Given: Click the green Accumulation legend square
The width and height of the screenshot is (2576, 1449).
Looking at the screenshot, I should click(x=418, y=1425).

---

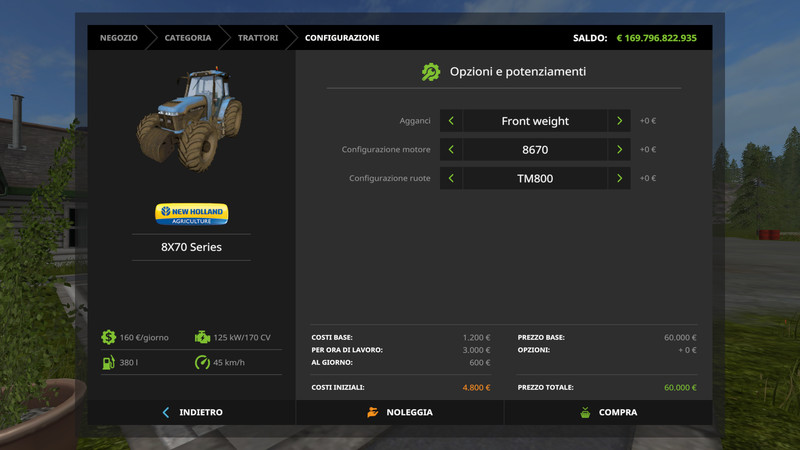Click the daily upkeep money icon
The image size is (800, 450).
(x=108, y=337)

---

Aim =>
Rewrite the items starting at the line with "Given: Click the" and ending at the line with "Looking at the", changing "legend square" to "legend swatch" and leaving everything else the same.

Response to this exercise =>
Given: Click the green Accumulation legend swatch
The width and height of the screenshot is (2576, 1449).
Looking at the screenshot, I should click(x=418, y=1425).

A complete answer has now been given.